Chapter 6 - Temperature, Salinity, and Density

Chapter 6 Contents

6.7 Measurement of Conductivity

Conductivity is measured by placing platinum electrodes in seawater and measuring the current that flows when there is a known voltage between the electrodes. The current depends on conductivity, voltage, and volume of sea water in the path between electrodes. If the elecrodes are in a tube of non-conducting glass, the volume of water is accurately known, and the current is independent of other objects near the conductivity cell (Figure 6.13). The best measurements of salinity from conductivity give salinity with an accuracy of 0.005.

Figure 6.13 A conductivity cell. Current flows through the seawater between platinum electrodes in a cylinder of borosilicate glass 191 mm long with an inside diameter between the electrodes of 4 mm. The electric field lines (solid lines) are confined to the interior of the cell in this design making the measured conductivity (and instrument calibration) independent of objects near the cell. This is the cell used to measure conductivity and salinity shown in Figure 6.15. From Sea-Bird Electronics.

Before conductivity measurements were widely used, salinity was measured using chemical titration of the water sample with silver salts. The best measurements of salinity from titration give salinity with an accuracy of 0.02.

Individual salinity measurements are calibrated using standard seawater. Long-term studies of accuracy use data from measurements of deep water masses of known, stable, salinity. For example, Saunders (1986) noted that temperature is very accurately related to salinity for a large volume of water contained in the deep basin of the northwest Atlantic under the Mediterranean out flow. He used the consistency of measurements of temperature and salinity made at many hydrographic stations in the area to estimate the accuracy of temperature, salinity and oxygen measurements. He concluded that the most careful measurements made since 1970 have an accuracy of 0.005 for salinity and 0.005°C for temperature. The largest source of salinity error was the error in determination of the standard water used for calibrating the salinity measurements.

Gouretski and Jancke (1995) estimated accuracy of salinity measurements as a function of time. Using high quality measurements from 16,000 hydrographic stations in the south Atlantic from 1912 to 1991, they estimated accuracy by plotting salinity as a function of temperature using all data collected below 1500m in twelve regions for each decade from 1920 to 1990. A plot of accuracy as a function of time since 1920 shows consistent improvement in accuracy since 1950 (Figure 6.14). Recent measurements of salinity are the most accurate. The standard deviation of modern salinity data collected from all areas in the South Atlantic from 1970 to 1993 adjusted as described by Gouretski and Jancke (1995) was 0.0033. More recent instruments such as the Sea-Bird Electronics Model 911 Plus have an accuracy of better than 0.005psu without adjustments. A careful comparison of salinity measured at 43° 10'N, 14° 4.5'W by the 911 Plus with historic data collected by Saunders (1986) gives an accuracy of 0.002 (Figure 6.15).

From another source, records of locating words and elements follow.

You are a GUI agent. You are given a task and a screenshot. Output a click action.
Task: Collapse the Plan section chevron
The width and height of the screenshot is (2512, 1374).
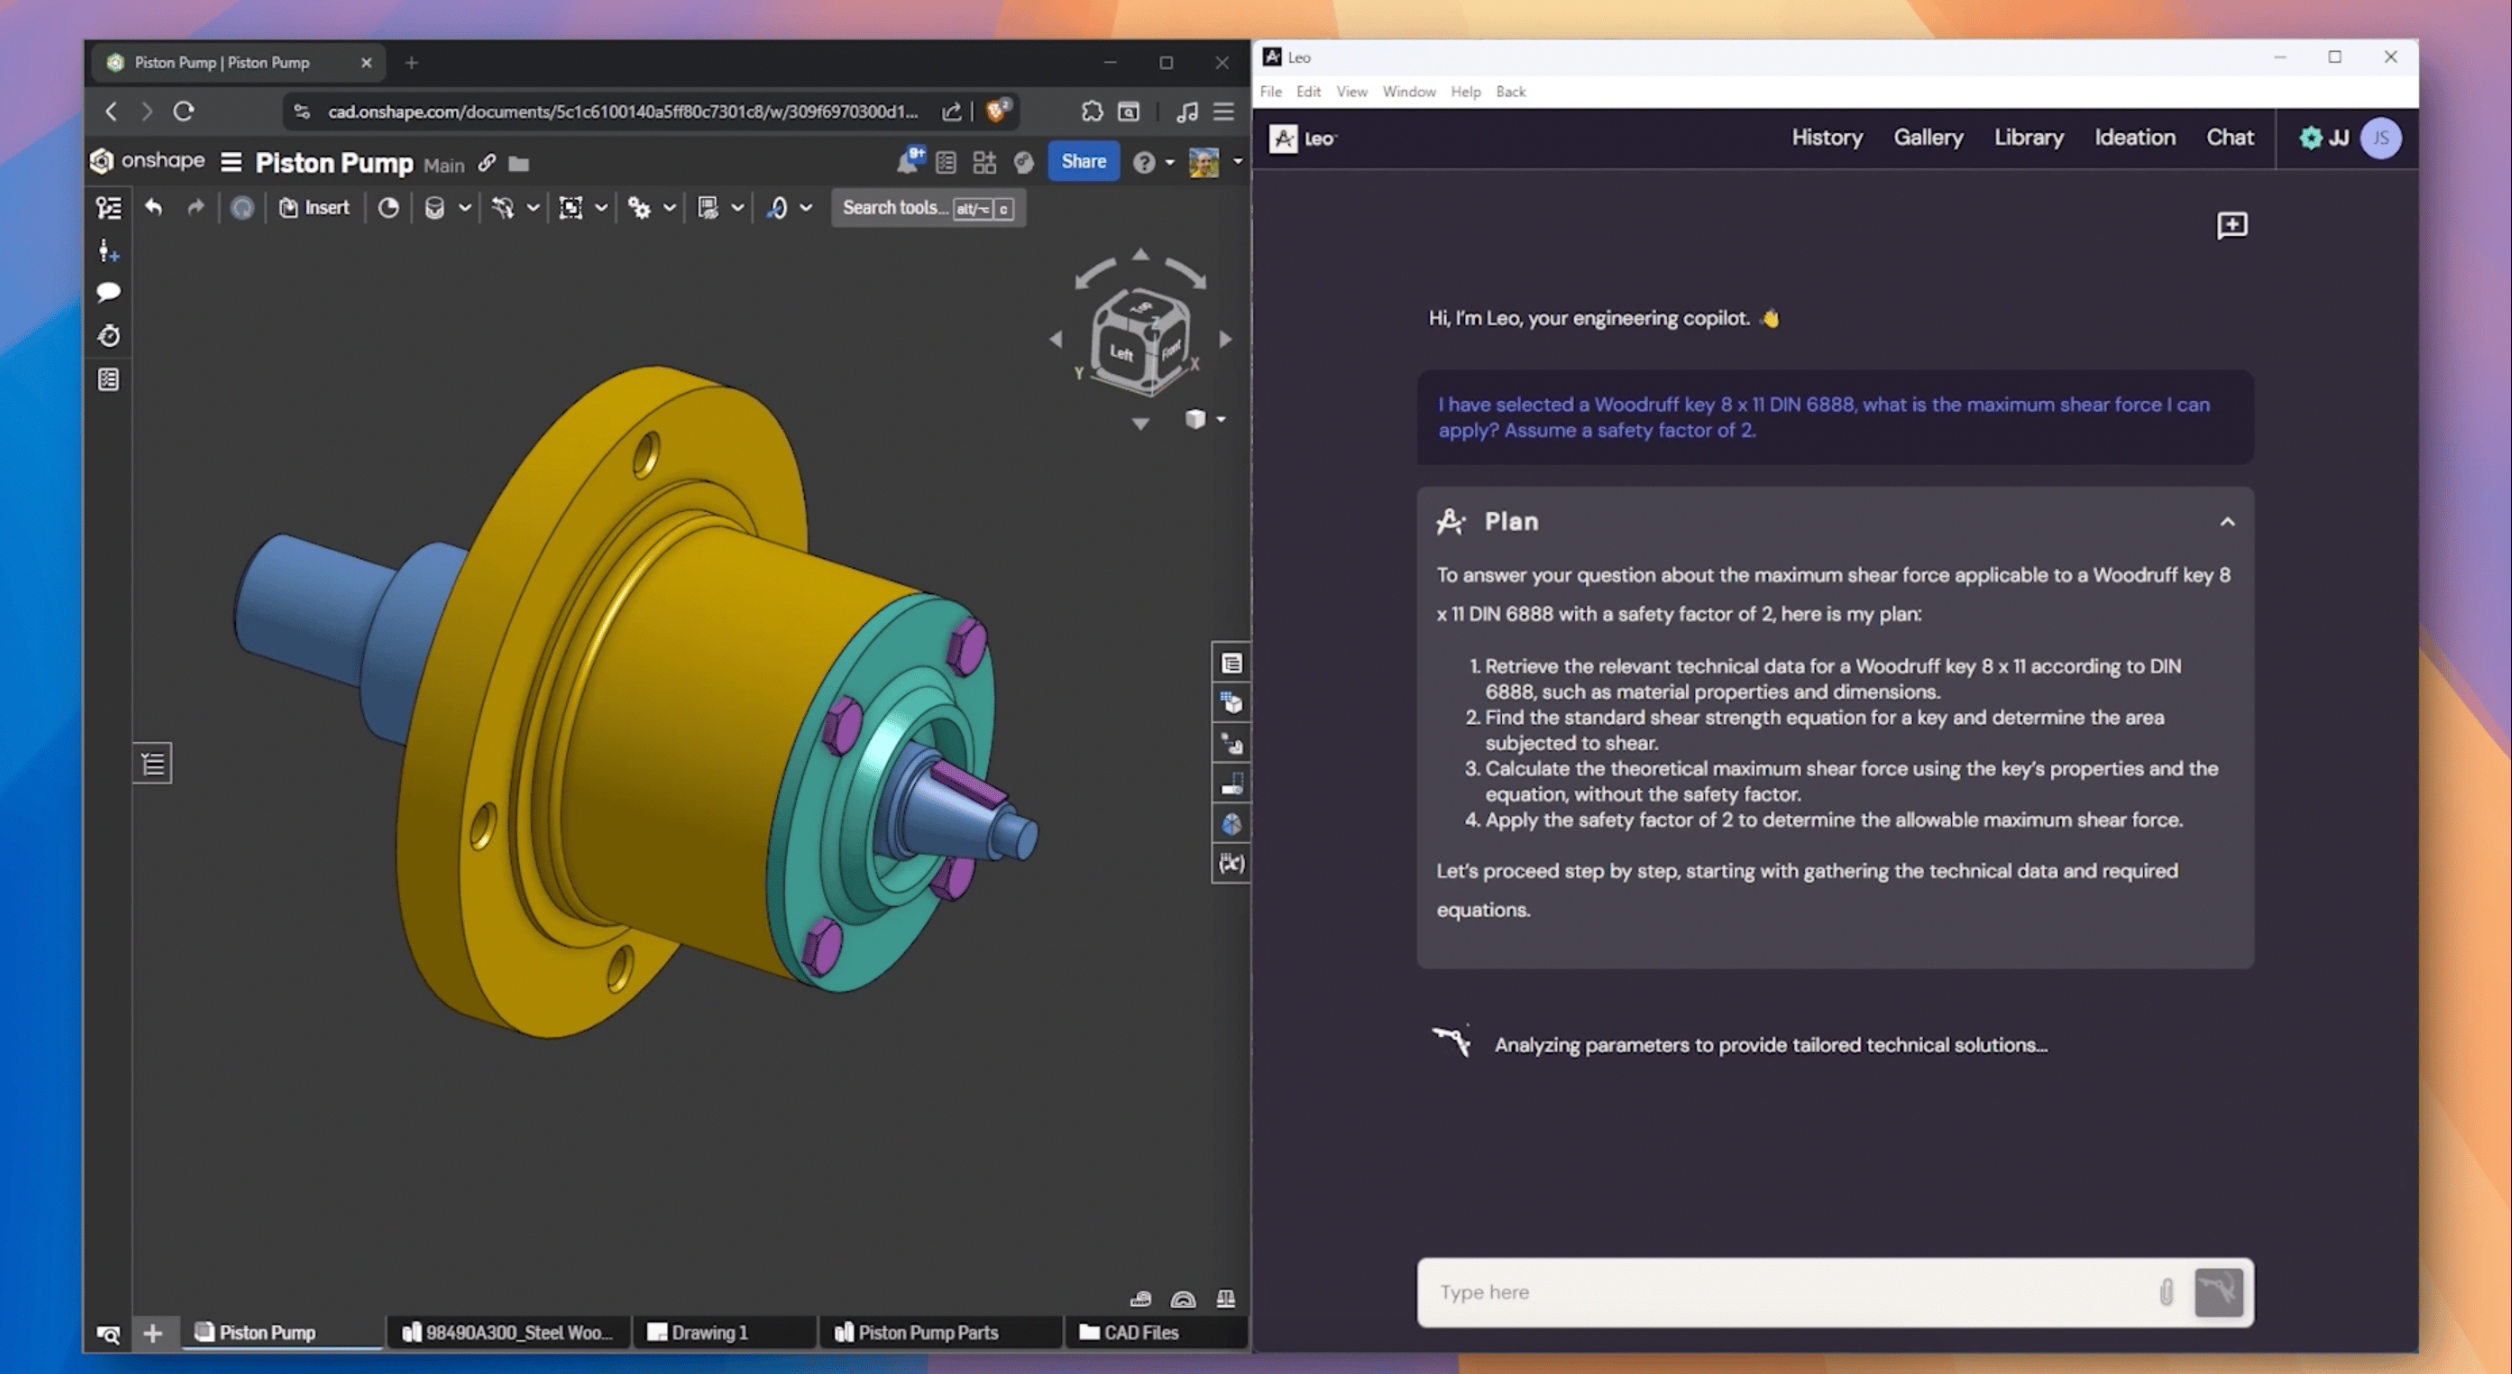(x=2226, y=522)
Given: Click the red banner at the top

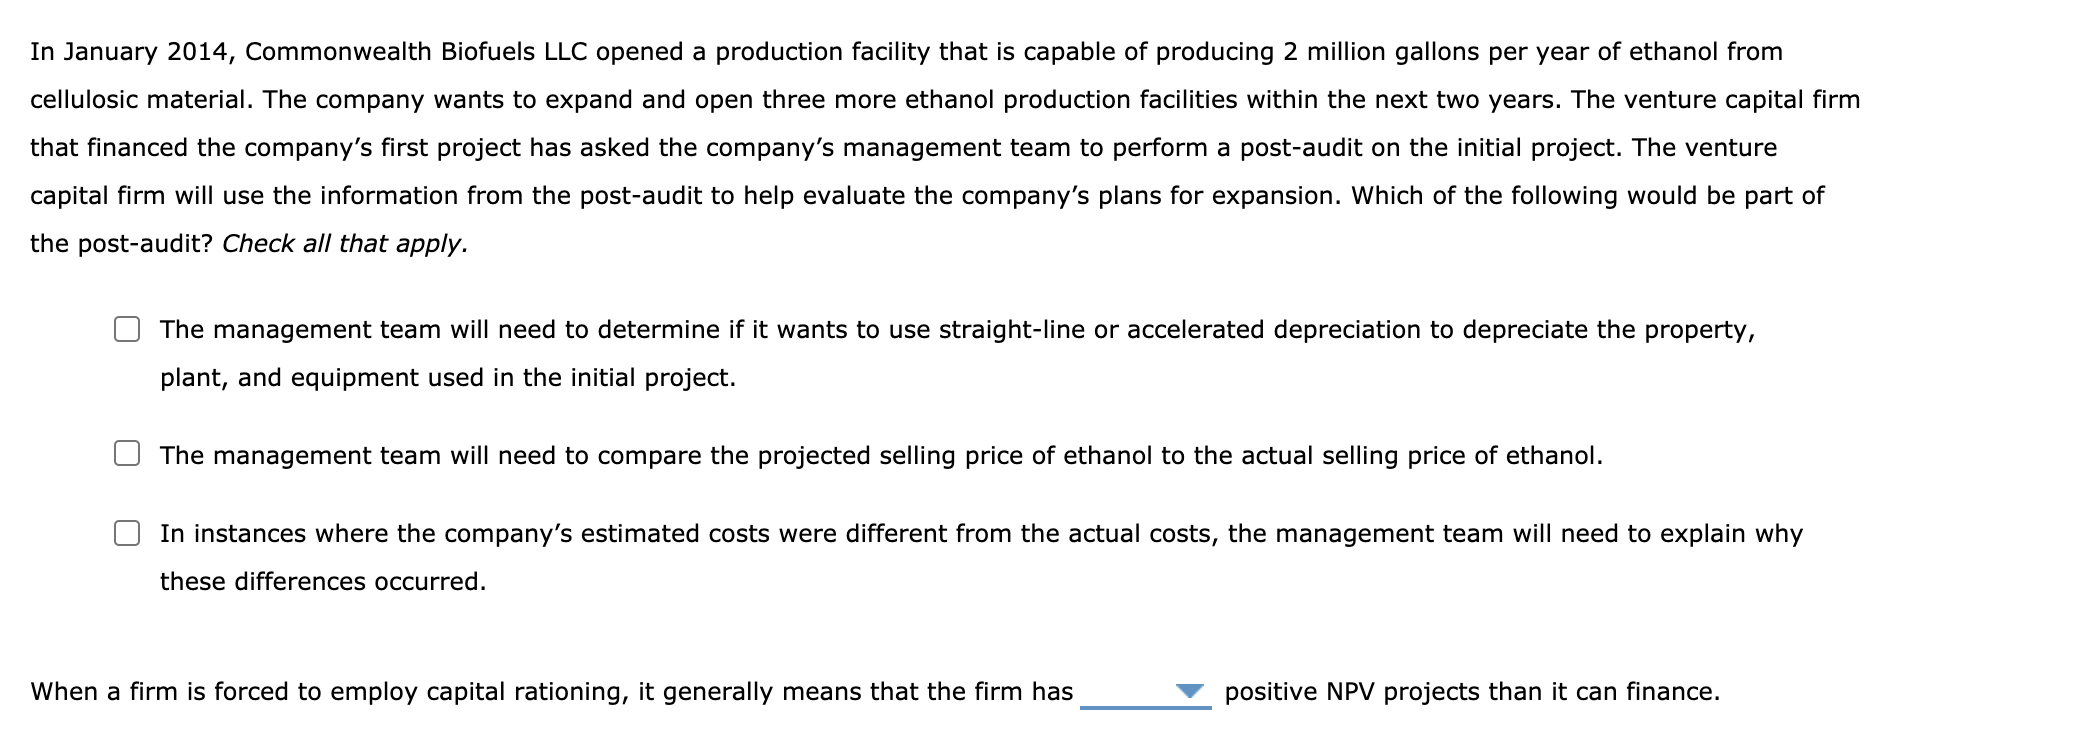Looking at the screenshot, I should [x=1049, y=8].
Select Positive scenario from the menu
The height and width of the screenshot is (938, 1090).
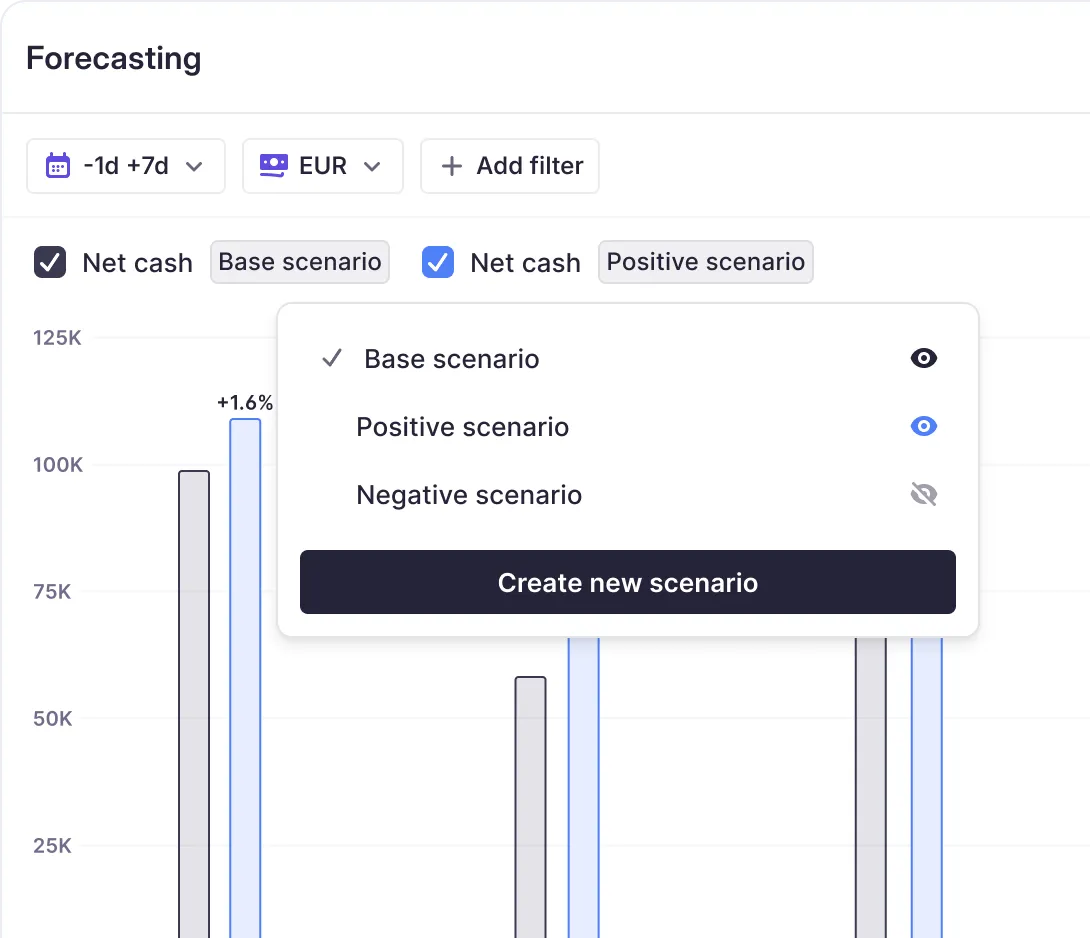[462, 427]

Figure 6.14. Standard deviation of salinity measurements at depths below 1500 m in the South Atlantic from 1920 to 1993. Each point is the average of data collected for the decade centered on the point. The value for 1995 is an estimate of the accuracy of recent measurements. From Table 1 of Gouretski and Jancke (1995).

Figure 6.15. Results from a test of the Sea-Bird Electronics 911 Plus CTD in the North Atlantic Deep Water in 1992. Data were collected at 43.17°N and 14.08°W from the R/V Poseidon. From Sea-Bird Electronics (1992).